AUFGABE: Schreiben Sie aus der Filmbesprechung den Abschnitt zwischen „Die Neuverfilmung von“ und „Figuren zu etablieren.“ einschließlich wortgetreu ab.

ZITIERTER TEXT:
■ ■ ■ ■ ■

Die Neuverfilmung von „Dune“ (2021) schwelgt in epischen Panoramen der Wüste und gigantischer abhebender und landender Raumschiffe. Sie bewegt sich langsam und eng am Original durch die erste Hälfte des Buches. Es geht mit meiner Meinung nach etwas schwerfälliger Exposition los, aber er Film setzt bald auf die Fähigkeit der Zuschauenden, selbst Schlussfolgerungen zu ziehen. Die Besetzung ist gut gelungen – gerade Jessica sieht genauso aus, wie ich sie mir vorgestellt habe, und auch die anderen Schauspielenden passen gut in ihre Rollen. Der im Buch männliche Ökologe Kynes wird hier von einer Schwarzen Frau gespielt, was mehr Vielfalt in das Figurenensemble bringt, ohne etwas am Kern der Figur zu ändern. Es gelingt dem Film, schnell die Persönlichkeiten der Figuren zu etablieren.

■ ■ ■ ■ ■

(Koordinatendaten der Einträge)
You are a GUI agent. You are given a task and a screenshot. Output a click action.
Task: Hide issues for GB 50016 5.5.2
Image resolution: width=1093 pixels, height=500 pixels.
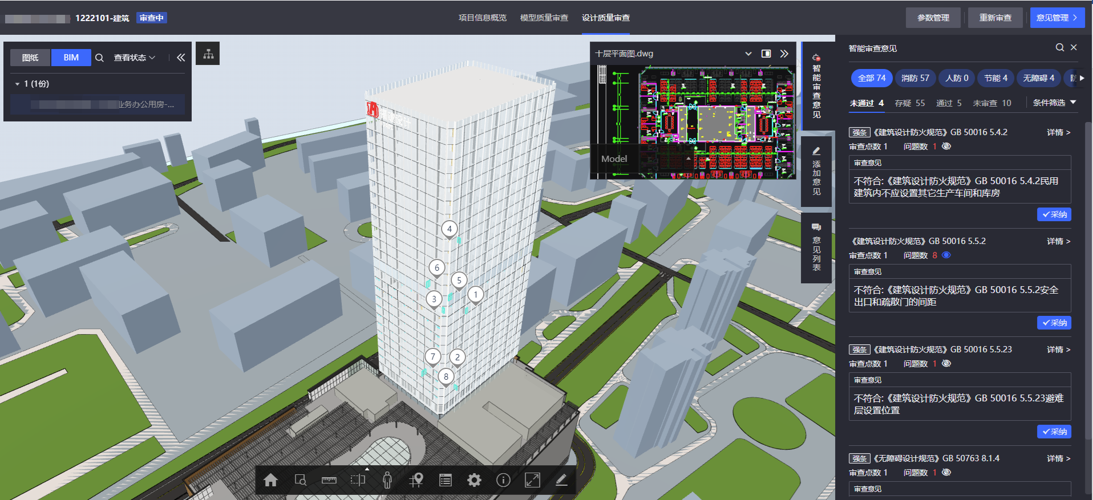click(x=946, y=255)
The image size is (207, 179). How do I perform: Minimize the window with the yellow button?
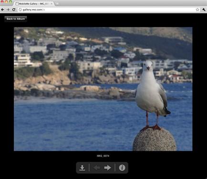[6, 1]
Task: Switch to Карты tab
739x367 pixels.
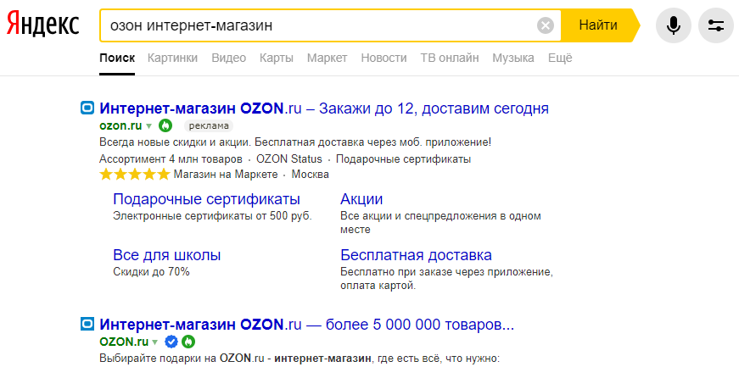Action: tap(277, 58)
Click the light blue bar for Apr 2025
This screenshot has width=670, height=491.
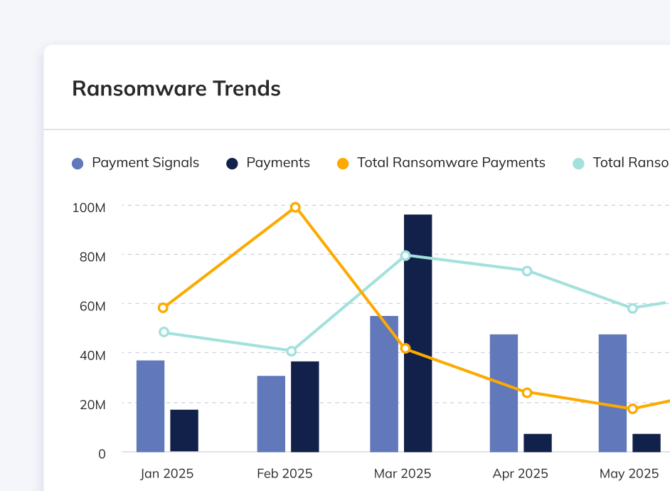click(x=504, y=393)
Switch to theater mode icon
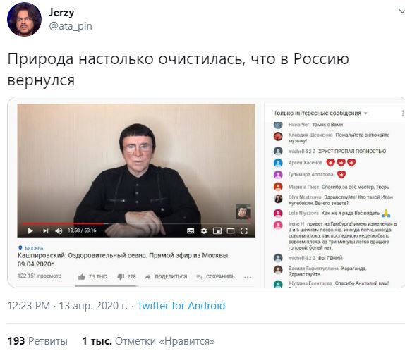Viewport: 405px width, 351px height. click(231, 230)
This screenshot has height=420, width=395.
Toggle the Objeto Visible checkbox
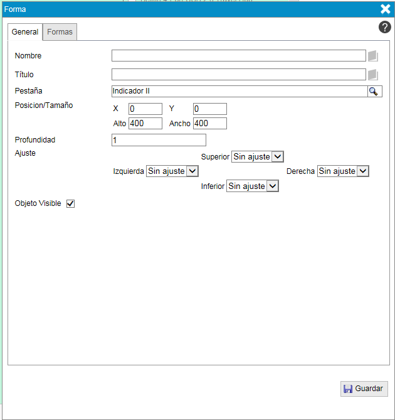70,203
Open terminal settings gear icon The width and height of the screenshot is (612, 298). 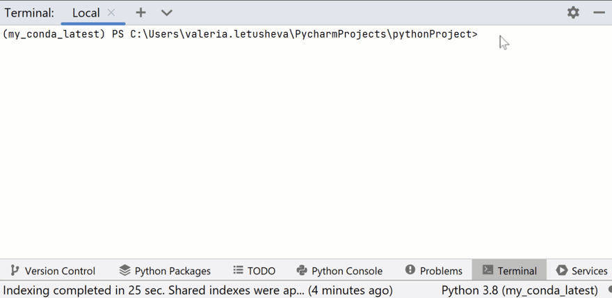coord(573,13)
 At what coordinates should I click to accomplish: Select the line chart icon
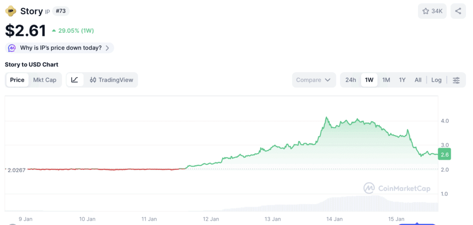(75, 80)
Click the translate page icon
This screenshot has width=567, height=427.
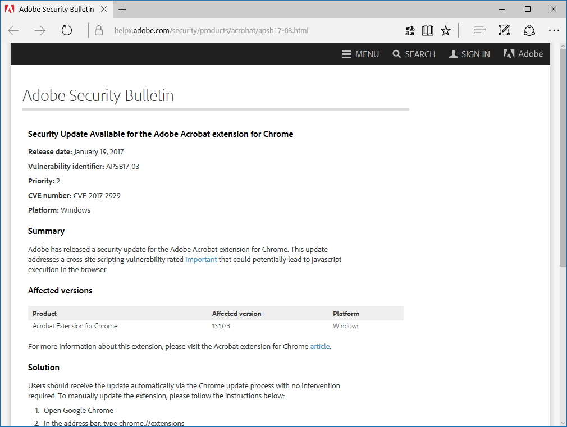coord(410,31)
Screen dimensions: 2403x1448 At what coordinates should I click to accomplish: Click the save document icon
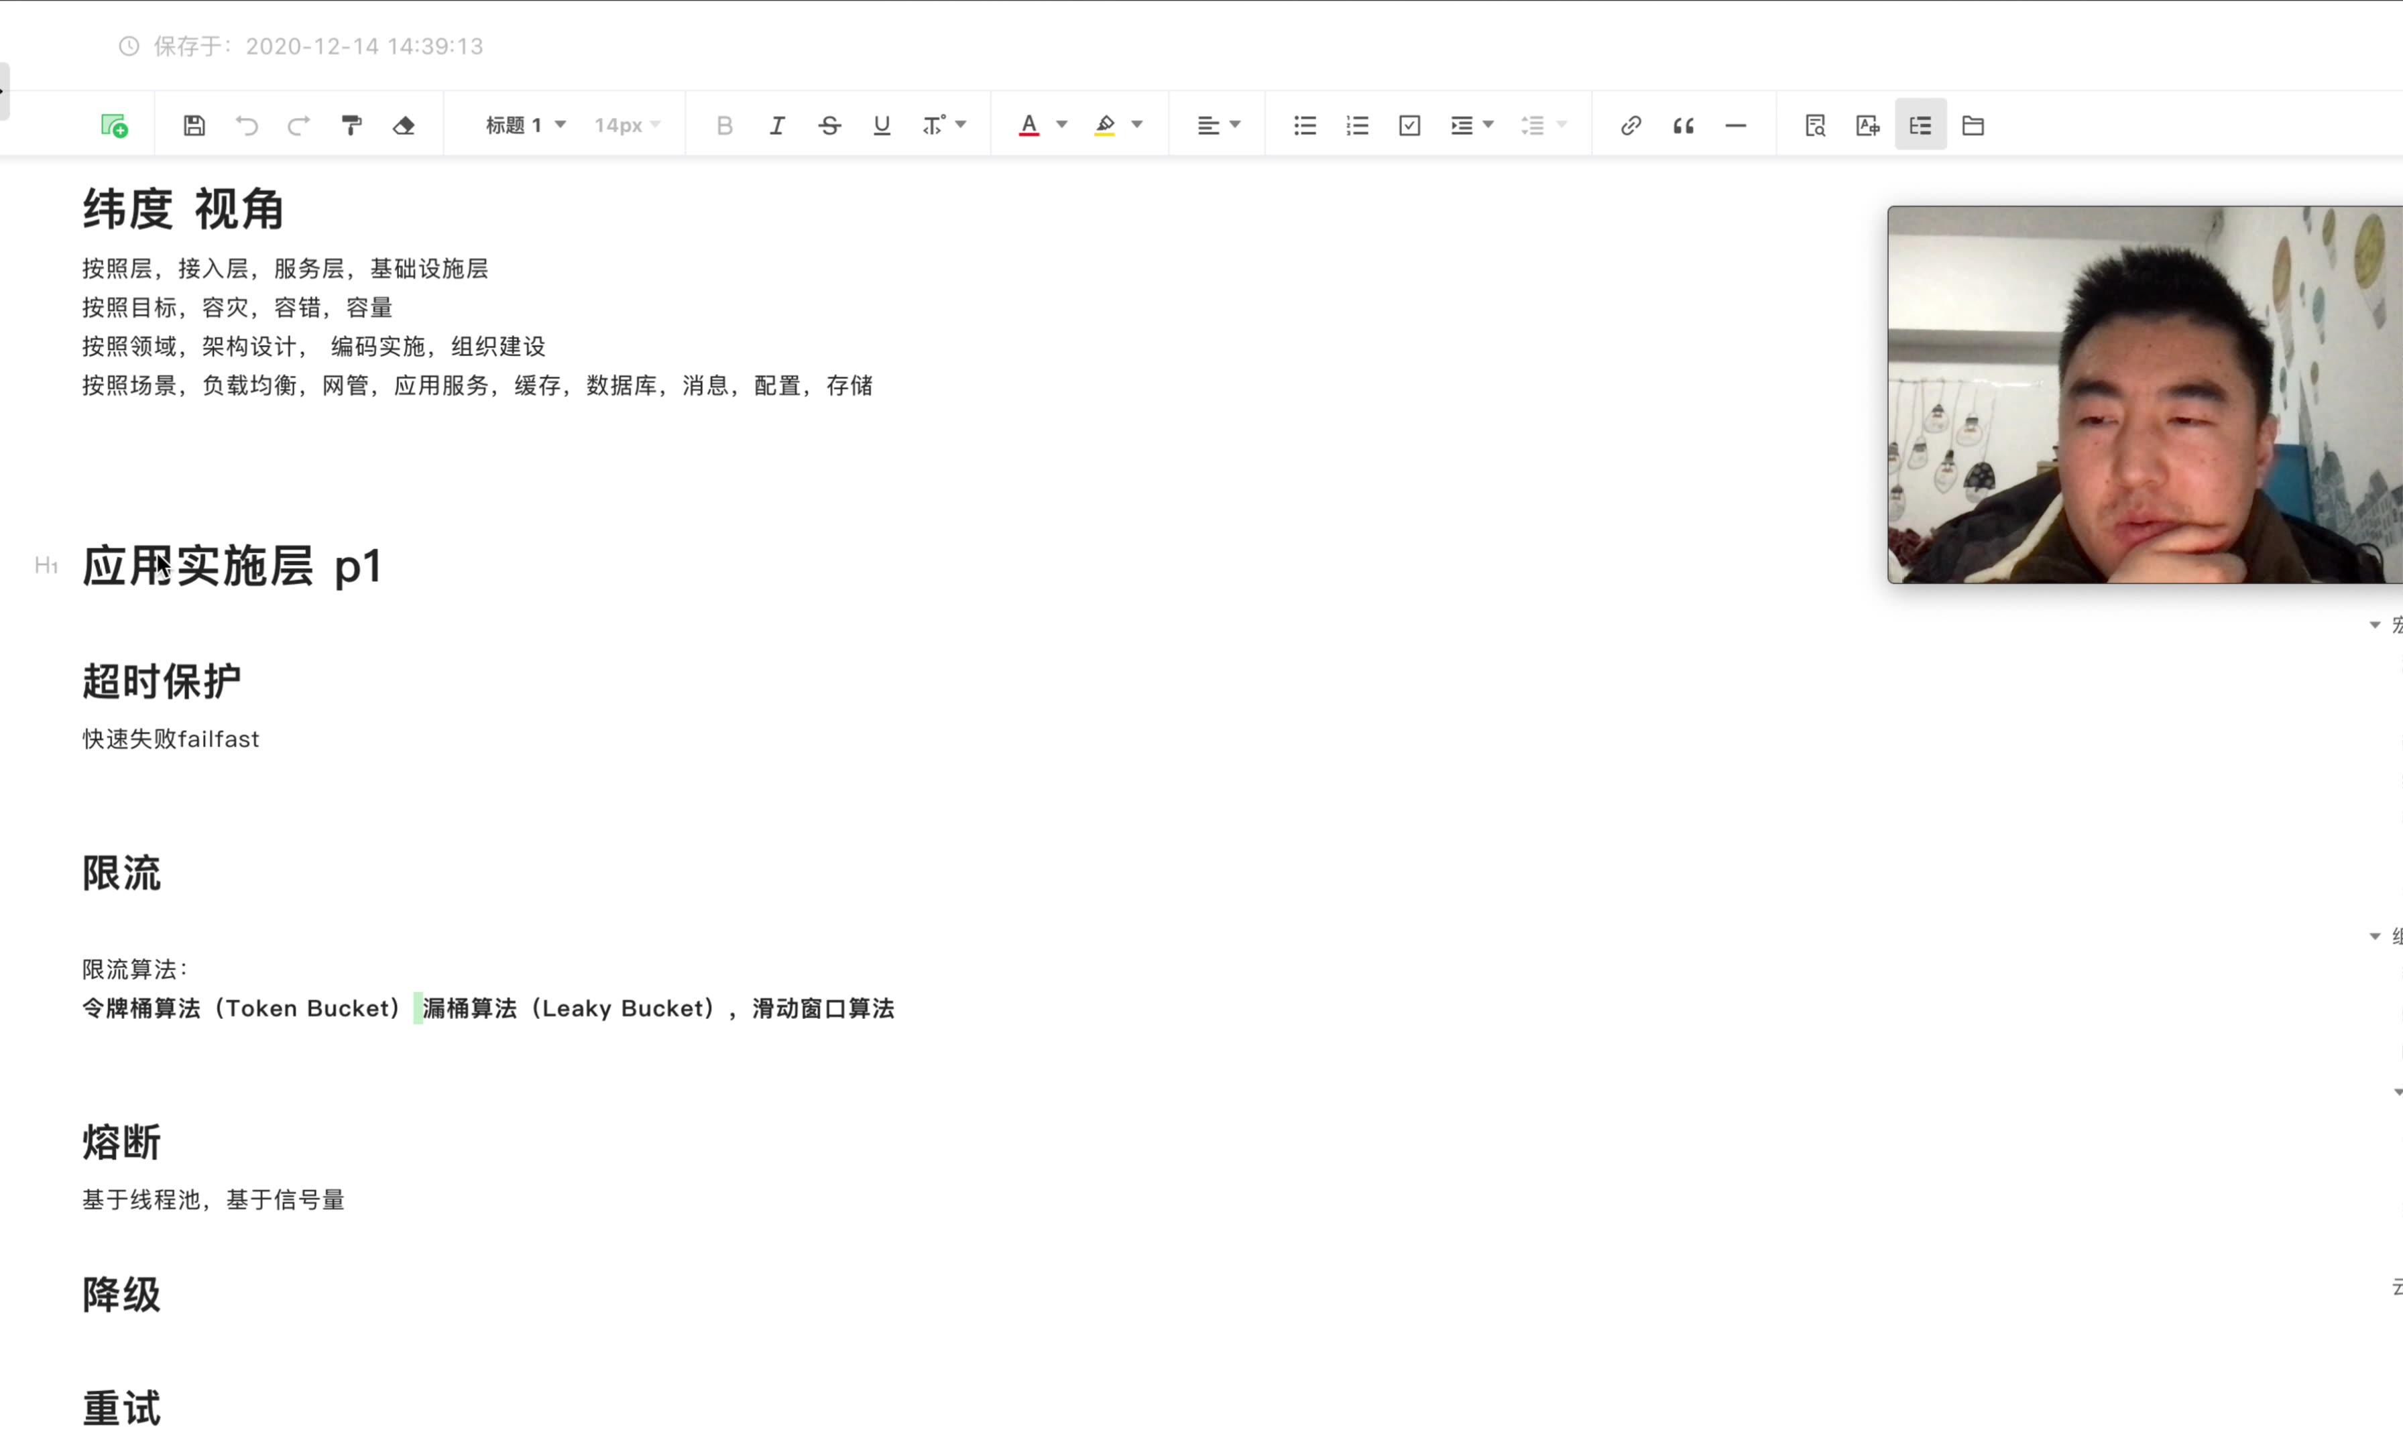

■ ■ ■ ■ ■

ANTWORT:
Die Neuverfilmung von „Dune“ (2021) schwelgt in epischen Panoramen der Wüste und gigantischer abhebender und landender Raumschiffe. Sie bewegt sich langsam und eng am Original durch die erste Hälfte des Buches. Es geht mit meiner Meinung nach etwas schwerfälliger Exposition los, aber er Film setzt bald auf die Fähigkeit der Zuschauenden, selbst Schlussfolgerungen zu ziehen. Die Besetzung ist gut gelungen – gerade Jessica sieht genauso aus, wie ich sie mir vorgestellt habe, und auch die anderen Schauspielenden passen gut in ihre Rollen. Der im Buch männliche Ökologe Kynes wird hier von einer Schwarzen Frau gespielt, was mehr Vielfalt in das Figurenensemble bringt, ohne etwas am Kern der Figur zu ändern. Es gelingt dem Film, schnell die Persönlichkeiten der Figuren zu etablieren.